- **Document**

A meditation on the fraught and complex relationship between land, politics and power, this is England through the eyes of a trespasser.

The vast majority of our country is entirely unknown to us because we are banned from setting foot on it. By law of trespass, we are excluded from 92 per cent of the land and 97 per cent of its waterways, blocked by walls whose legitimacy is rarely questioned. But behind them lies a story of enclosure, exploitation and dispossession of public rights whose effects last to this day.

The Book of Trespass takes us on a journey over the walls of England, into the thousands of square miles of rivers, woodland, lakes and meadows that are blocked from public access. By trespassing the land of the media magnates, Lords, politicians and private corporations that own England, Nick Hayes argues that the root of social inequality is the uneven distribution of land.

- **Dataset excerpt**
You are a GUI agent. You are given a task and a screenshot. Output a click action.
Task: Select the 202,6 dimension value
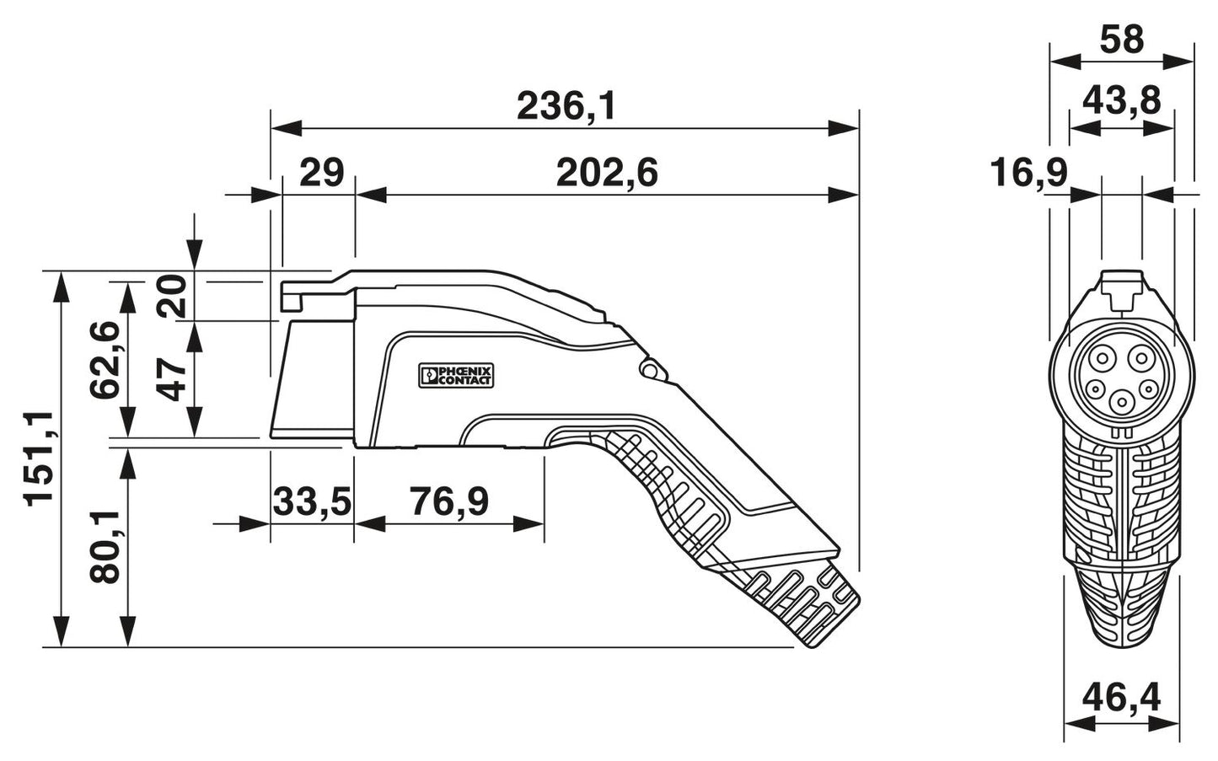(606, 174)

- **Instructions for the task**
Extend the book description about trespass and land in England, starting right after its last sentence. The data has nothing to do with what comes next.

- **Result**
Weaving together the stories of poachers, vagabonds, gypsies, witches, hippies, ravers, ramblers, migrants and protestors, and charting acts of civil disobedience that challenge orthodox power at its heart, The Book of Trespass will transform the way you see England.

Nick Hayes Bio –

Nick Hayes is an illustrator and writer living in london. He has written and drawn four graphic novels, The Rime of the modern Mariner, Woody Guthrie and the dust Bowl Ballads, Cormorance and The Drunken Sailor, all published by Jonathan Cape, and is about to release his first non fiction work, called the Book of Trespass, in which he puts forward an argument for greater access to the countryside of England and Wales.